**Aim of the task:**
Swap "screenshot" for "screen capture" throughout all the items below and write them out again with nothing else changed. Leave the pictures out of your answer.

**Material provided:**
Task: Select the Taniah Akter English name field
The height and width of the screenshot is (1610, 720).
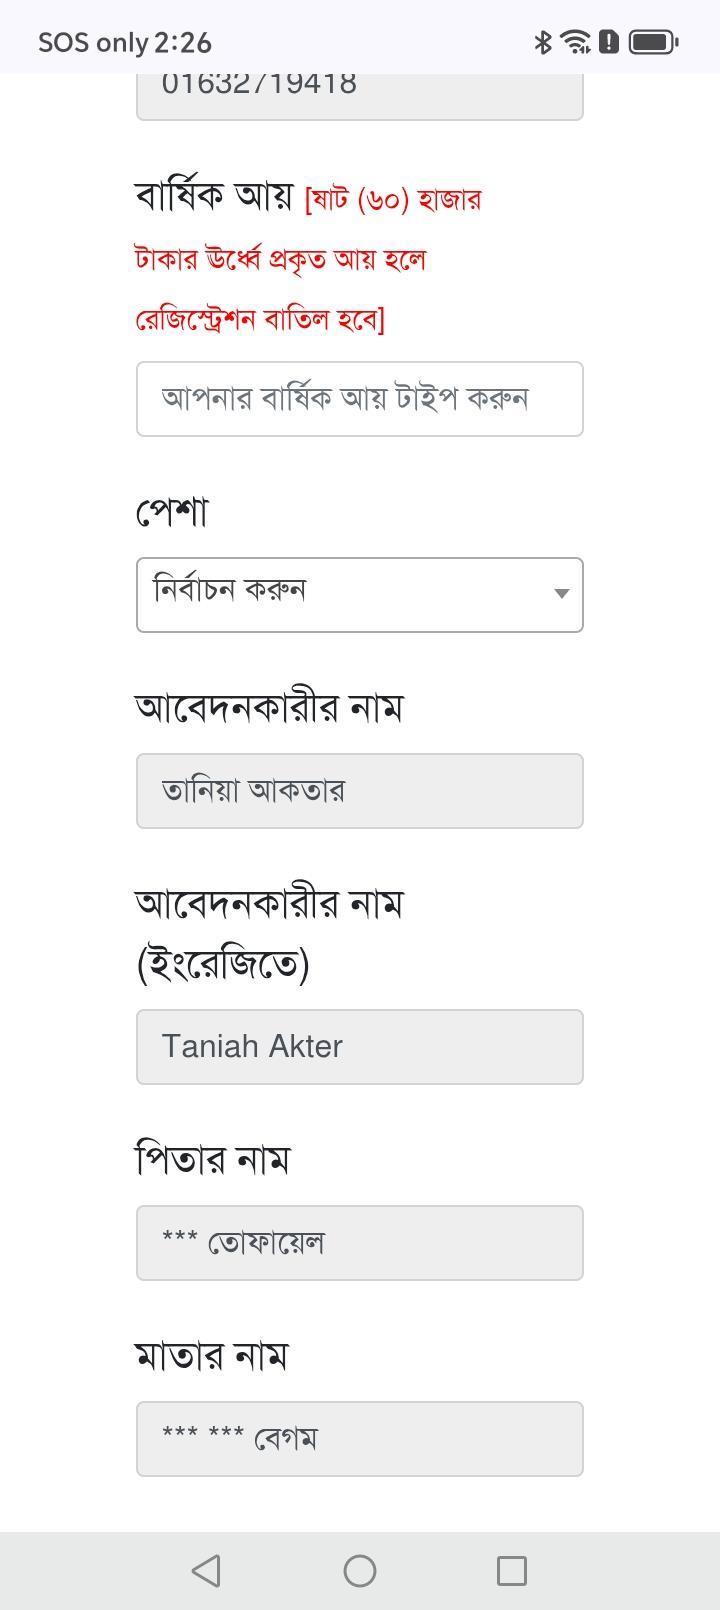Action: point(360,1047)
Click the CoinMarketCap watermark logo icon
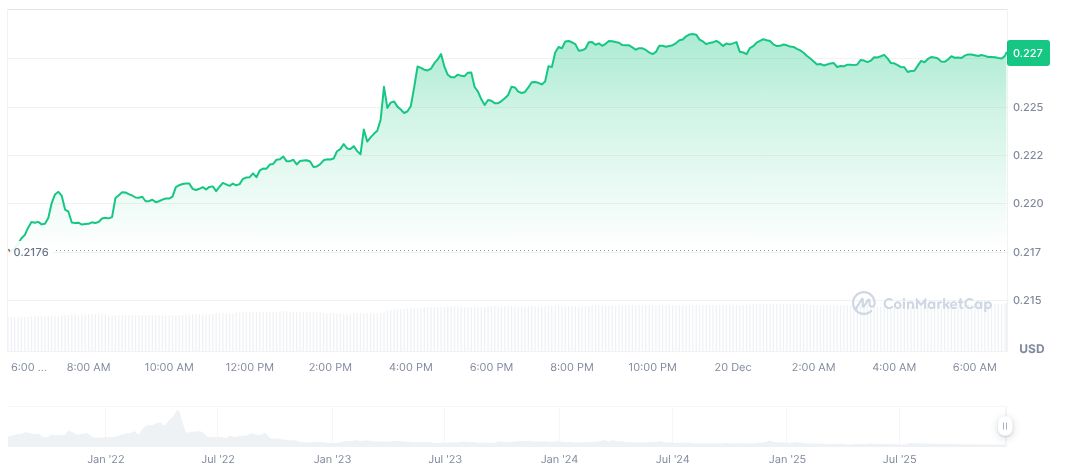The image size is (1072, 470). (x=864, y=303)
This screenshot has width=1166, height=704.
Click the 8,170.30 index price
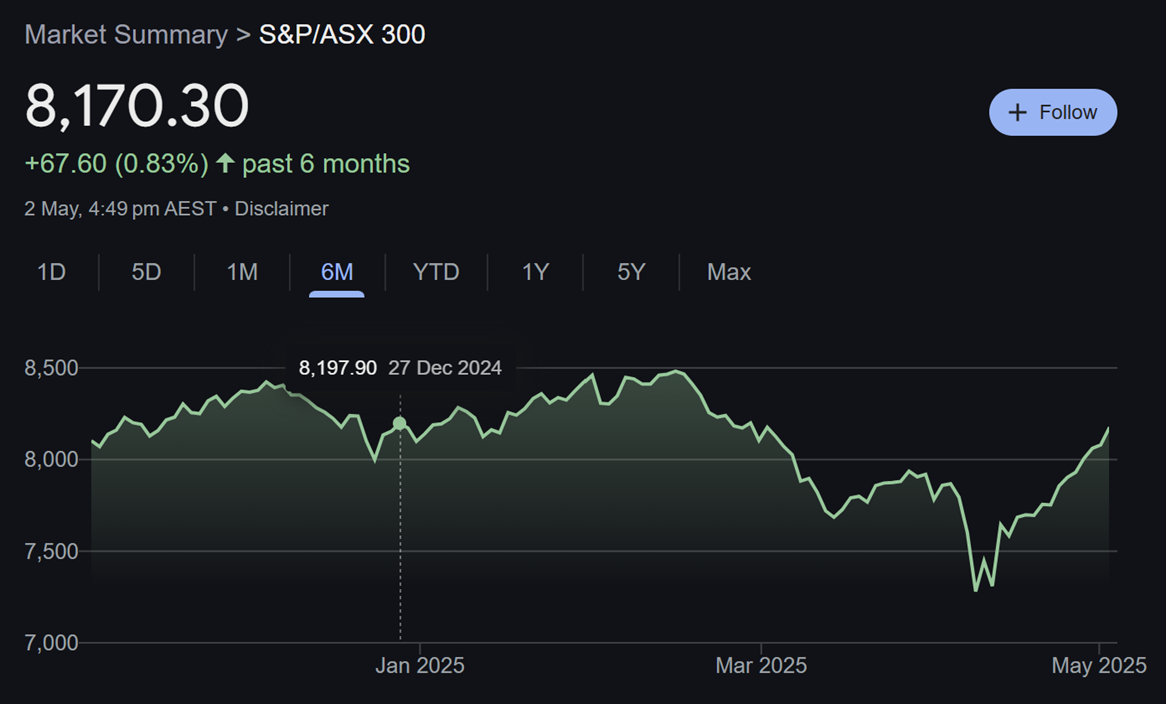pos(136,105)
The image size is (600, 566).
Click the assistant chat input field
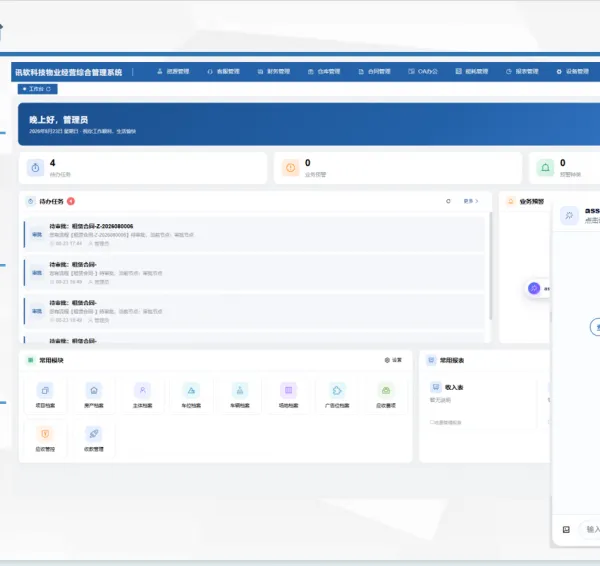pos(591,529)
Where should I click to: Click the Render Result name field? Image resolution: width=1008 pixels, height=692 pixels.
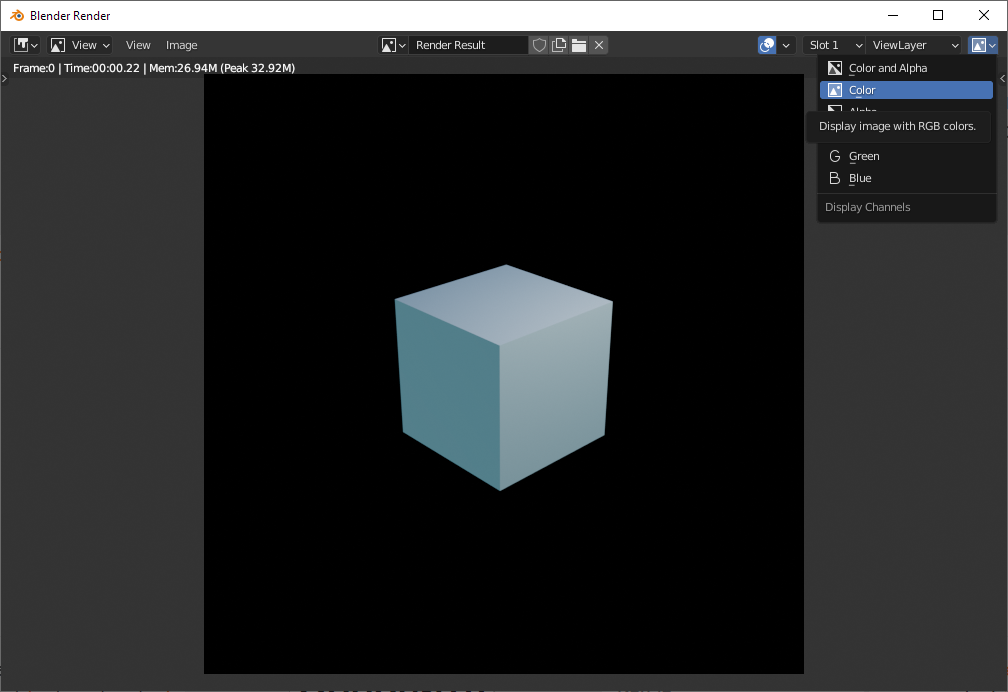(467, 45)
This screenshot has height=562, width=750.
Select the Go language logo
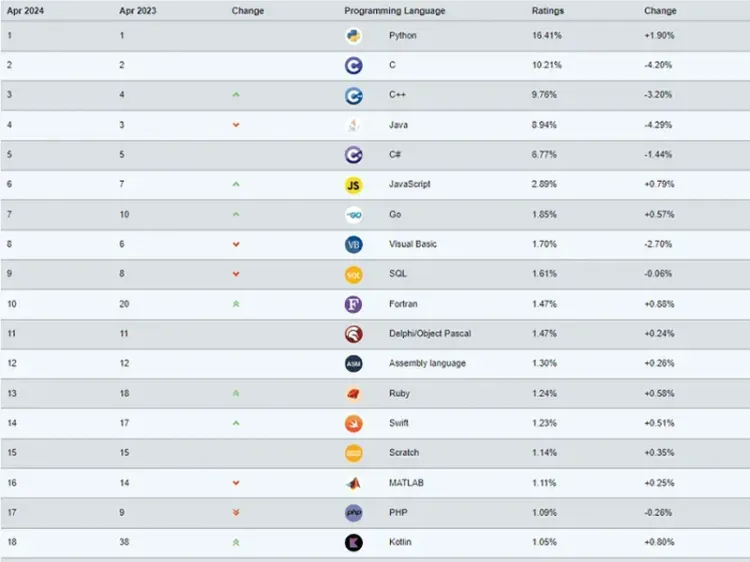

**Output for this task:**
Task: Select the Taniah Akter English name field
The height and width of the screen capture is (1610, 720).
Action: point(360,1047)
Click the CoinMarketCap watermark logo icon
The image size is (1072, 470). (x=864, y=303)
This screen capture has width=1166, height=704.
Click the 8,170.30 index price
pos(136,105)
The image size is (600, 566).
Click the assistant chat input field
pos(591,529)
Where should I click to: Click the Render Result name field? Image resolution: width=1008 pixels, height=692 pixels.
(467, 45)
This screen capture has height=562, width=750.
Select the Go language logo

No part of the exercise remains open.